With sizes ranging between 1"-1.75" how many can I reasonably keep in this 30 gallon?


----------



## AfricanLove (Jan 2, 2012)

Ill take a couple, haha. And if you feel its necessary you could setup another tank. Even a 10 will be better


----------



## Floridagirl (Jan 10, 2008)

Reasonably? A Pair of them, two pair or a trio if you are lucky. Keep 2 of the Larger fish and 6 of the smallest. Provide 2 large shells or rockpiles on opposite ends of the tank, and see who pairs off.


----------



## triscuit (May 6, 2005)

The differing growth rates are likely due to pecking order, stress, and crowding. Since julies tend to trickle-spawn, there's probably some small age differences playing a role, too. It's not clear at this stage which is male or female without venting, but the biggest ones are likely the meanest.

Stress is enough to kill fish, so yes, I'd be expecting some losses. I agree it's time to bring the tank down to a smaller number as Florida suggests.


----------



## bwestgsx06 (Sep 21, 2011)

If you can't move any PM me


----------



## Taratron (Mar 17, 2004)

i'd be glad to take some as well, give me a better chance to get a pair from my 6 current dickfeldi juvies!


----------



## SarahJean (Oct 15, 2013)

Thanks for the feedback.

I talked to the guy that gave them to me. They are actually a mix of offspring from three different pairs. He was surprised that some of them had nearly doubled in size in three months and was curious what I was feeding them.

Ironically enough, at last count, it seems one of them has disappeared since I made the original post. Hopefully it just didn't come out to feed. I'll be setting up a second tank to start cycling this weekend, probably a 20 gal long.

I did pull out the half pots since they were taking up a lot of space and added additional pvc pipe and rock. Hopefully, the additional hiding spots will help some.


----------



## bwestgsx06 (Sep 21, 2011)

Best of luck trying to get em all to survive, post up some pics of the setups!


----------



## SarahJean (Oct 15, 2013)

I didn't realize how much time had passed by. I meant to become an active member of the forum. But then, well life just got busy.

So eight months later. I split the original group up with 10 going into a seperate 20 gallon tank. The ten that were left behind are still in there, and fortunately without casualties.

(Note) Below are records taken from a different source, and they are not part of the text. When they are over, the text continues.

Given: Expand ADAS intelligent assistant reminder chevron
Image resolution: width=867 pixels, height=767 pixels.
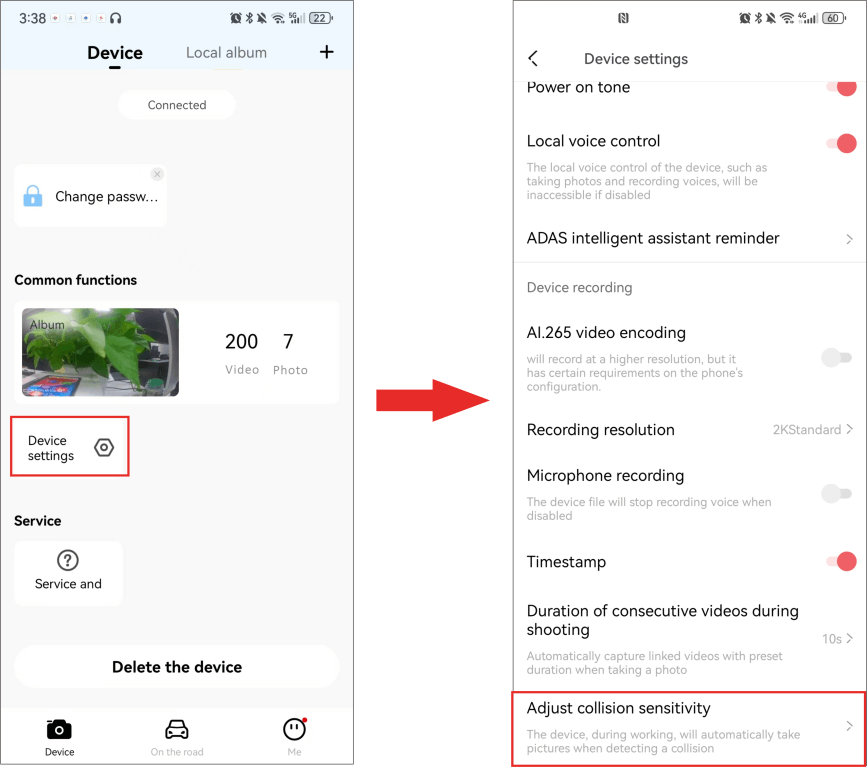Looking at the screenshot, I should click(849, 239).

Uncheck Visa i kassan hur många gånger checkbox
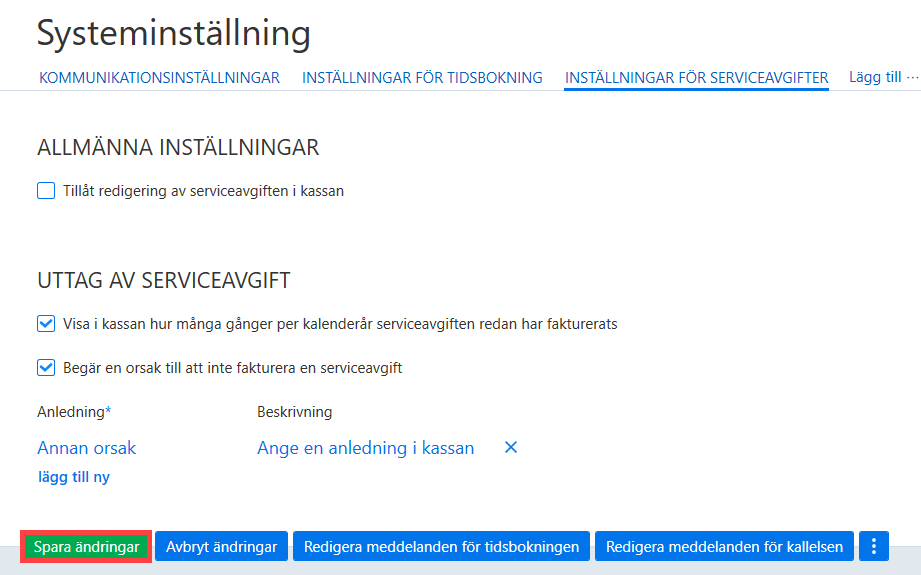46,324
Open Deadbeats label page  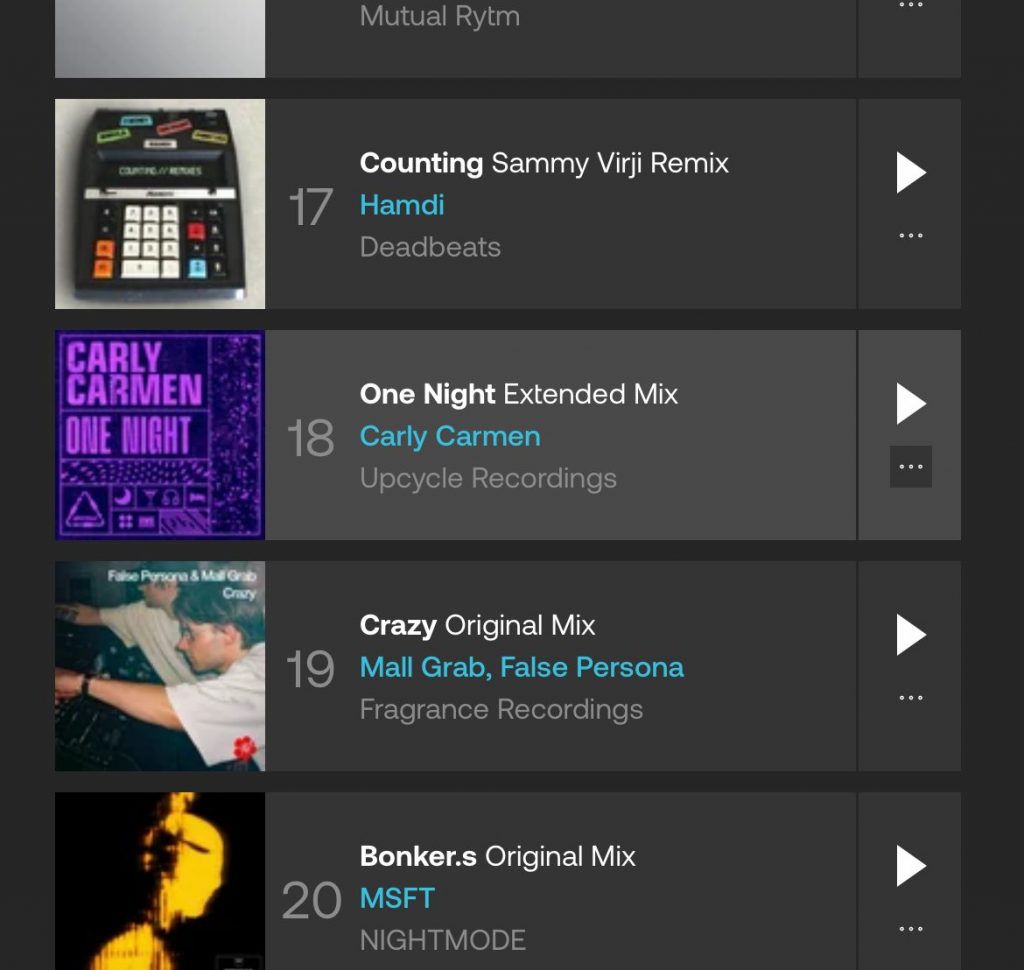[x=430, y=248]
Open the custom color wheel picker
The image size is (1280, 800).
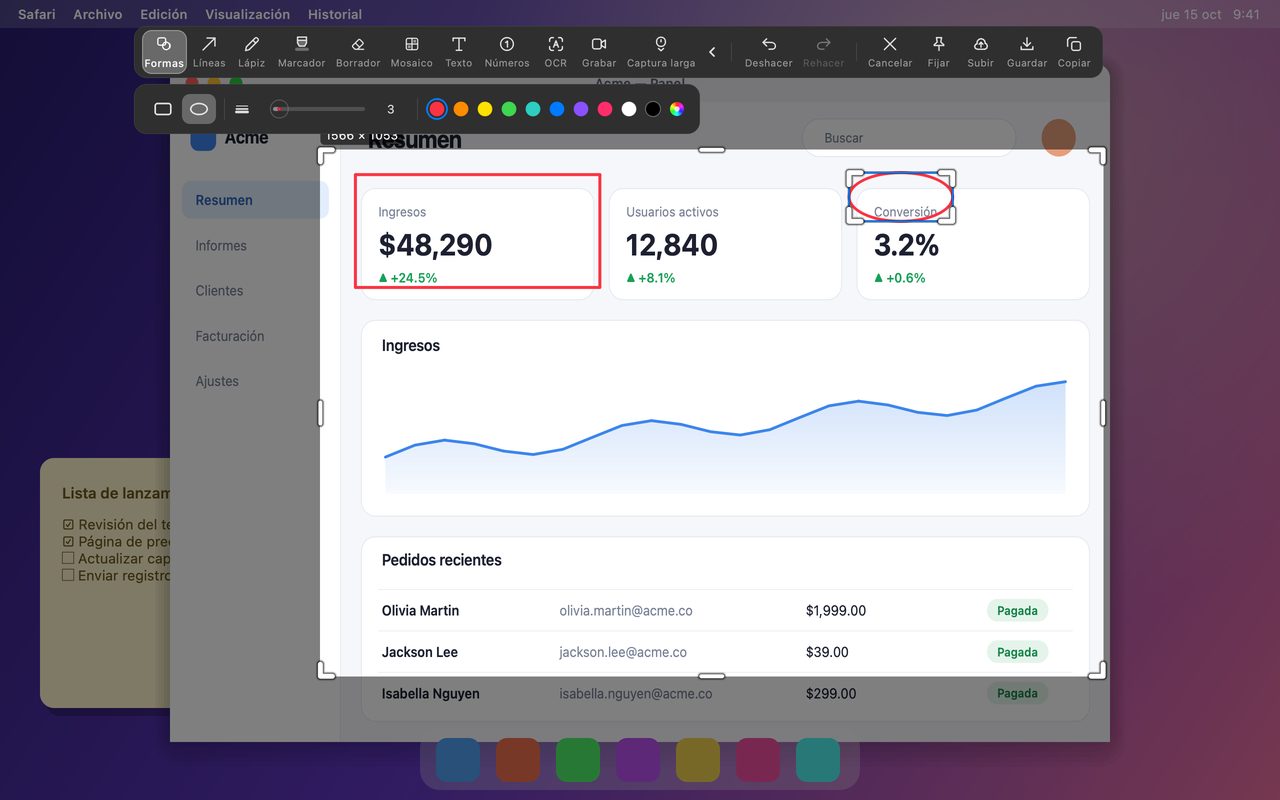click(677, 109)
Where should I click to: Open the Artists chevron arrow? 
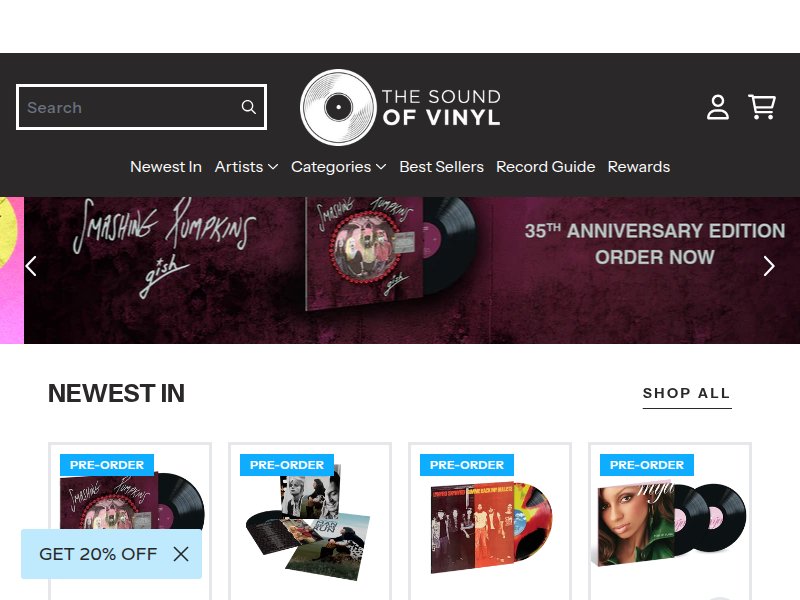click(x=272, y=168)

Now I thought they were still too small to start breeding. But one day I noticed there were two on the right side of the tank, and the other eight stay on the left side of the tank. Apparently, the pair that formed on the right side of the tank have claimed the entire right half as theirs, and chase off intruders. Of the pair, the smaller one occassionally drifts over to the left side of the tank, particularly during feeding time.

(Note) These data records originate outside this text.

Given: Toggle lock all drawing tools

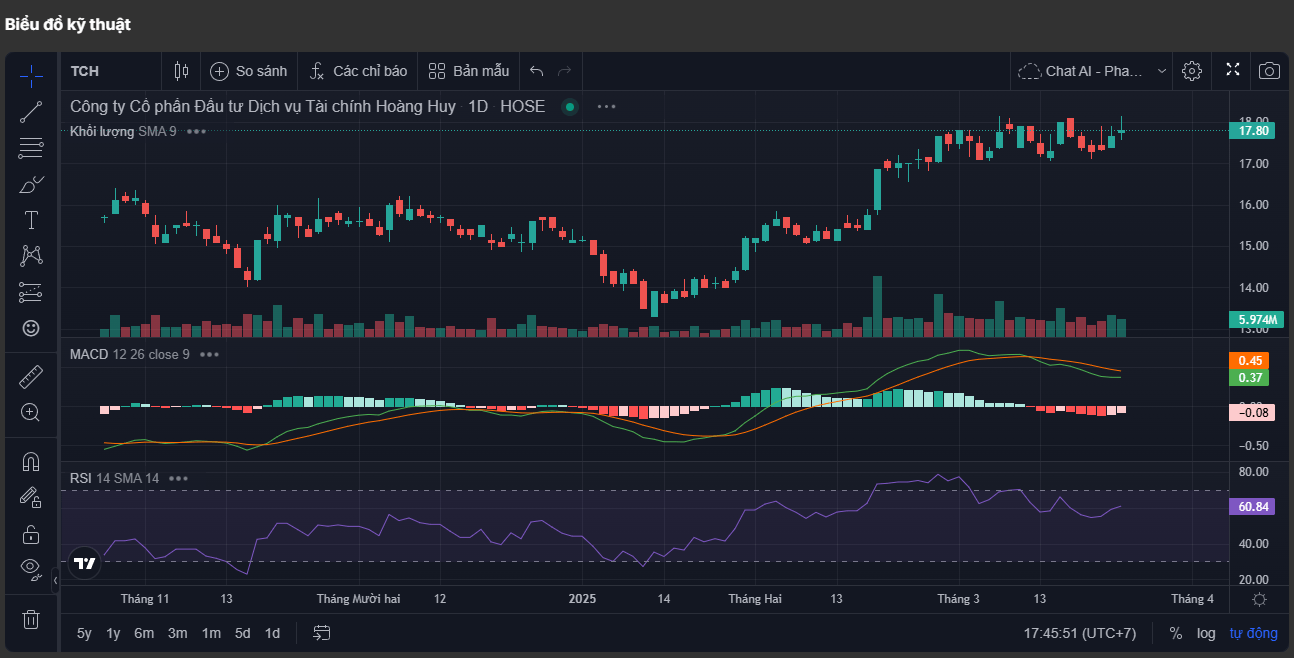Looking at the screenshot, I should (x=31, y=533).
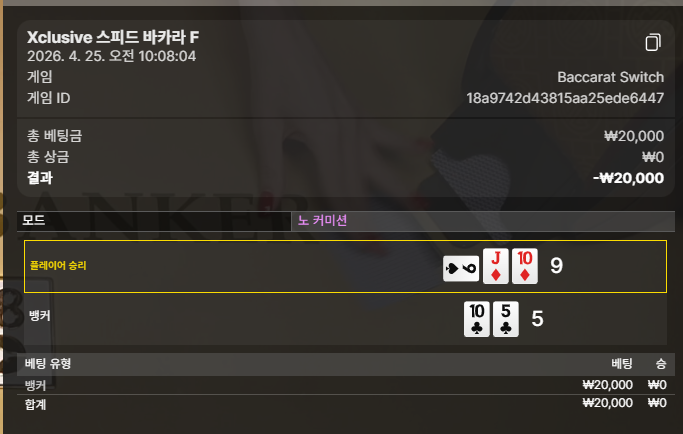Click the copy icon in the top right
This screenshot has width=683, height=434.
[x=653, y=42]
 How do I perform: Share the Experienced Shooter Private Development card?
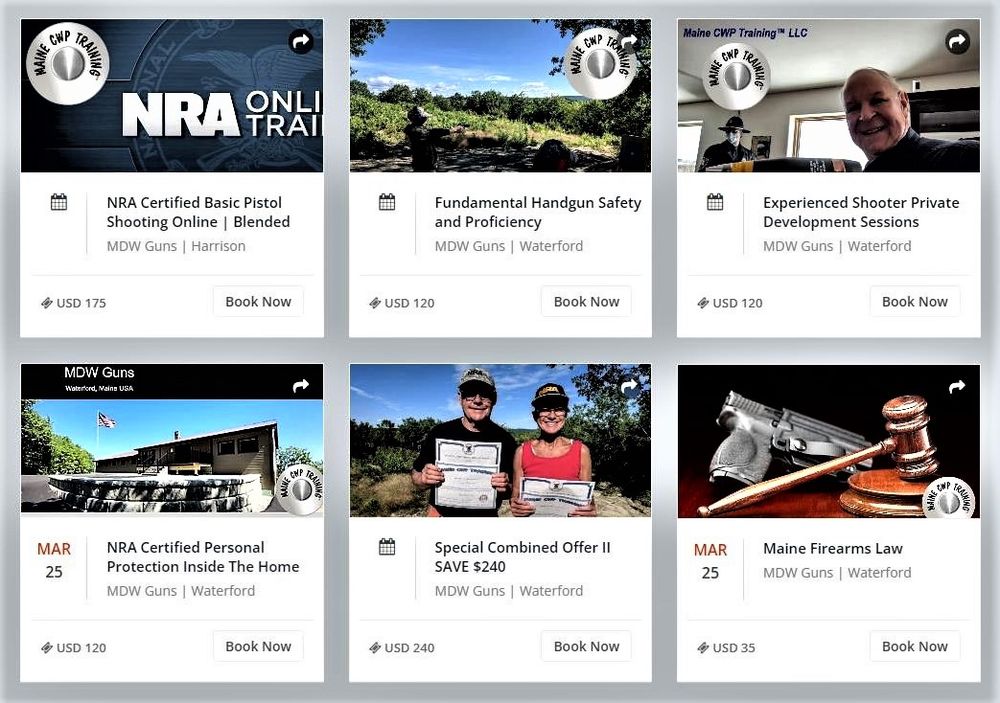pyautogui.click(x=957, y=41)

The biggest surprise was seeing several .25" fry swimming around on the right side. I've counted seeing five at one time, though I'm uncertain if there are actually more that I just can't see. Most of them stay towards the bottom gravel, hide in the pvc pipe, and have been feeding off of crushed flake. I've also been dissolving frozen brine shrimp, mashing it up, and feeding. There is one that tends to drift away from the rock work and gravel.

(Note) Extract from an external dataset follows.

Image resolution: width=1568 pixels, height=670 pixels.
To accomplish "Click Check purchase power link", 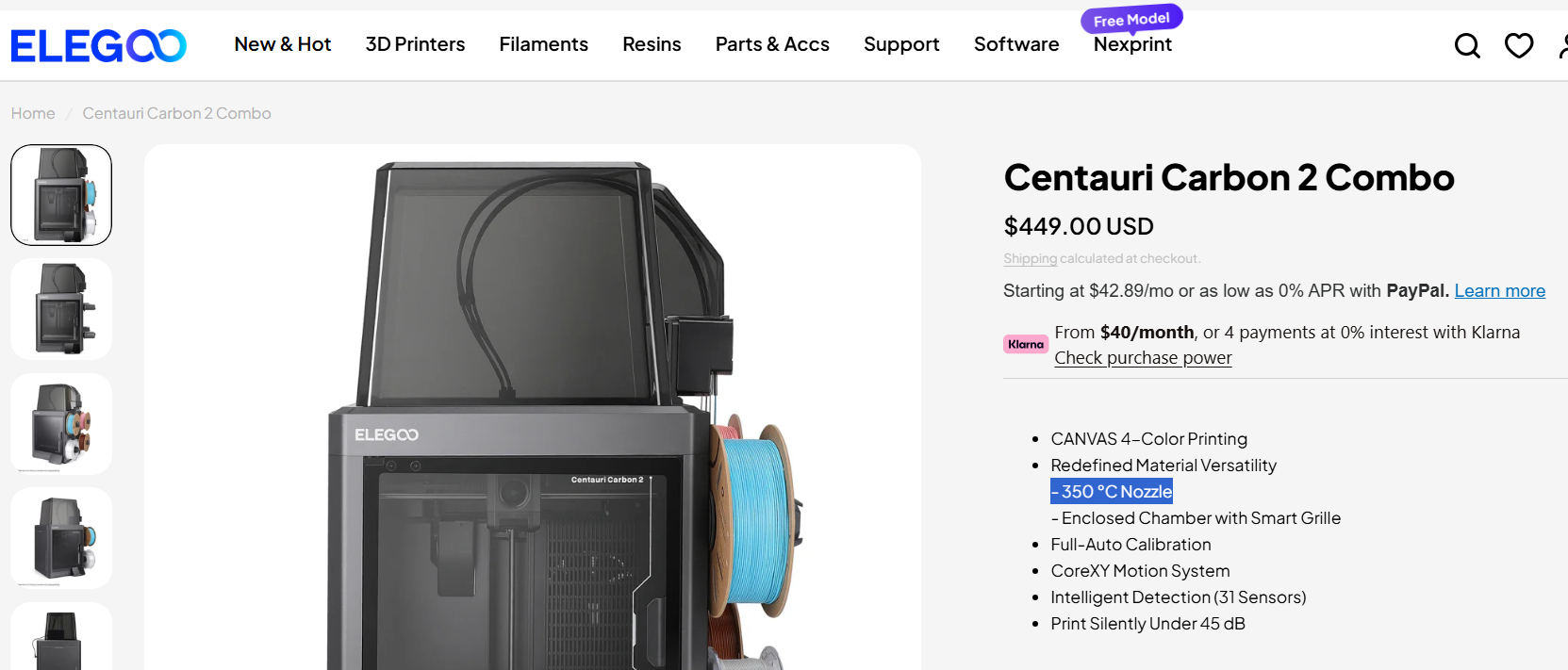I will (x=1143, y=358).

You can see from the bottom pic that it likes to hover over the pvc pipe rather than hide in it. The pair is about 1.75" and about 2.5". If I remember what I read correctly, the larger one is the female and the dominant in the pair?

First pic, left side, refugees trapped on left side of the tank.

Second pic, right side, mama guarding her cave formation looking over one of the kids.


----------



## triscuit (May 6, 2005)

Nice! The algae growth on that pvc is a great place for grazing. That little julie knows what's what.

Congrats on the spawn, and thanks for the update!


----------



## SarahJean (Oct 15, 2013)

Now, I I'd like to get the other eight out and get a multi-generational colony going. My dilemma though, How do I get the other eight out without possibly taking out one of the pair when they start swimming all over the tank? I don't want to disrupt any of the rock work, particularly on the right side of the tank. I was told that if the rock formations change, the bonded pair could be disrupted.

Any ideas on how to extract without having to remove rocks and ensuring that I don't end up removing one of the pair.

At the latest, I saw six fry swimming around the last time I dropped mashed brine shrimp in the tank. They're all 1/4" and appear to be doing quite well.


----------



## hose91 (Mar 5, 2014)

I would make a barrier/screen that fits in your tank, slide it in while the fish are on separate sides, and then work on the left side of the tank, removing rockwork as required to get the non-bonded fish out. I use a extra piece of egg crate lighting diffuser wrapped in a mesh bag for my 75G Mbuna tank. There are lots of rocks in it, and it helps to only remove one side. The other thing you might do is take some pictures of the left side of the tank so that when you put the rocks back in, you can more accurately recreate the original setup. I actually like redoing the rocks periodically as it gives me a chance to clean under them, and also keeps them sort of fresh in terms of algae growth, but I can see why you'd not want to disrupt the pairs bonding.


----------



## bwestgsx06 (Sep 21, 2011)

any updates in this?


----------